Pero la globalización también aceleró el cambio climático y profundizó las desigualdades. Muchos empleos industriales en las economías avanzadas fueron exportados a países con salarios más bajos, eliminando el camino hacia la clase media. Se dejó que el mercado decidiera cómo implementar la mano de obra, la tecnología y el capital con la creencia de que la eficiencia y el crecimiento seguirían automáticamente.

Las empresas emprendieron la caza de trabajadores de bajos salarios, independientemente de las protecciones a los trabajadores, el impacto ambiental o los derechos. Encontraron muchos en México, Vietnam y China.

El éxodo laboral mandó a la baja los salarios en casa y socavó el poder de negociación de los trabajadores, estimulando sentimientos antiinmigrantes y fortaleciendo a líderes populistas de extrema derecha como Donald J. Trump en Estados Unidos, Viktor Orban en Hungría y Marine Le Pen en Francia. En los gigantes industriales avanzados, los líderes políticos resultaron ser incapaces de redistribuir más las recompensas y las cargas.

Los mercados por sí solos no pudieron distribuir automáticamente las ganancias de manera justa ni impulsar a los países en desarrollo a crecer o establecer instituciones democráticas.

La China comunista resultó ser el mayor beneficiario del sistema económico mundial. Su crecimiento la transformó en la segunda economía más grande del mundo y un importante motor de crecimiento global. Sin embargo, Beijing en todo momento mantuvo un estricto control sobre sus materias primas, tierra, capital, energía, crédito y mano de obra, así como sobre los movimientos y la expresión de su gente.

Los estragos económicos causados por la pandemia, combinados con el aumento vertiginoso en los precios de los alimentos y el combustible causados por la guerra en Ucrania, han creado una serie de crisis de deuda. El aumento a las tasas de interés los ha empeorado.

Para las naciones más pobres, el argumento era que el dinero, como los bienes, debería fluir libremente. Permitir que los gobiernos, las empresas y las personas obtuvieran préstamos de prestamistas extranjeros financiaría el desarrollo.

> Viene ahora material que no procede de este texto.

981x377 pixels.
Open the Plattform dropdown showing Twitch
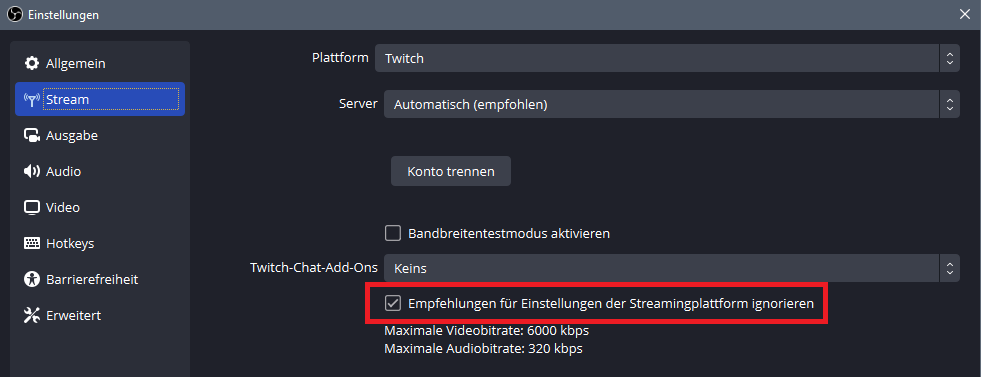667,59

Se suponía que la globalización financiera marcaría el comienzo de una era de crecimiento sólido y estabilidad fiscal”, dijo Jayati Ghosh, economista de la Universidad de Massachusetts Amherst. “Terminó haciendo lo contrario”.

Préstamos imprudentes, burbujas de activos, fluctuaciones monetarias y mala gestión provocaron ciclos de auge y caída en todo el mundo. En Sri Lanka, los proyectos extravagantes emprendidos por el Gobierno ayudaron a llevar al País a la bancarrota el año pasado y el banco central, en un acuerdo de trueque, pagó petróleo iraní con hojas de té.

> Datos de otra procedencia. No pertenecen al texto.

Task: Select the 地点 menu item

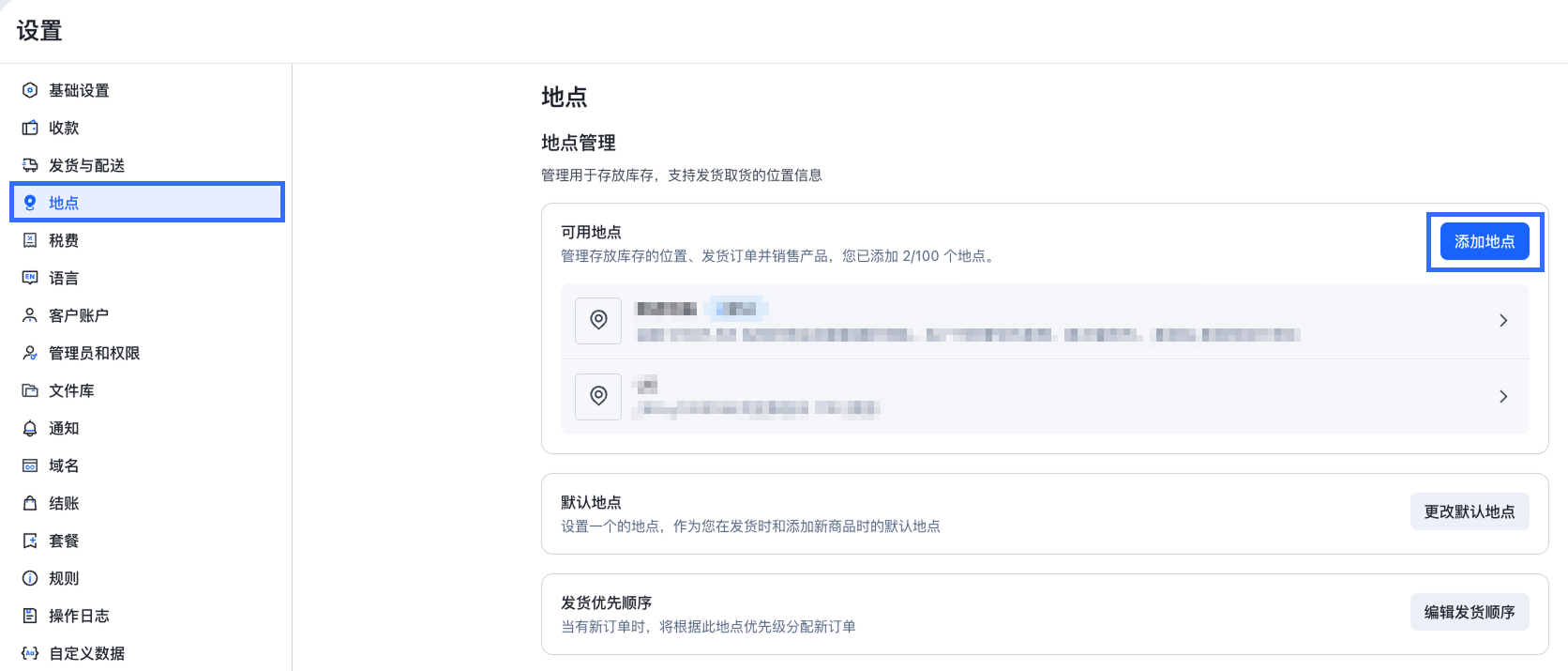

La austeridad obligatoria que acompañó a los rescates del Fondo Monetario Internacional, que obligó a los gobiernos a recortar gastos, provocó miseria generalizada.

Hasta los economistas del FMI reconocieron en el 2016 que esas políticas “aumentaron la desigualdad”.

El desencanto con el estilo de otorgar préstamos de Occidente dio a China la oportunidad de convertirse en un acreedor agresivo en países como Argentina, Mongolia, Egipto y Surinam.

Las suposiciones sobre el orden económico global se fueron por la borda.

“Hemos desvinculado las fuentes de nuestra prosperidad de las fuentes de nuestra seguridad”, dijo Josep Borrell, funcionario de la Unión Europea, tras la invasión de Ucrania. Europa obtuvo energía barata de Rusia y bienes baratos de China.

Las redes económicas crean desequilibrios de poder y puntos de presión porque los países tienen diferentes capacidades, recursos y vulnerabilidades.

Las concentraciones de proveedores críticos y redes de informática han creado más cuellos de botella. China fabrica el 80 por ciento de los paneles solares. Taiwán produce el 92 por ciento de los semiconductores avanzados. El comercio mundial se calcula en dólares estadounidenses.

La nueva realidad se refleja en la política estadounidense. Estados Unidos —el arquitecto central del orden económico liberalizado y la Organización Mundial del Comercio— se ha alejado de acuerdos de libre comercio más completos y rehusado a cumplir con decisiones de la OMC.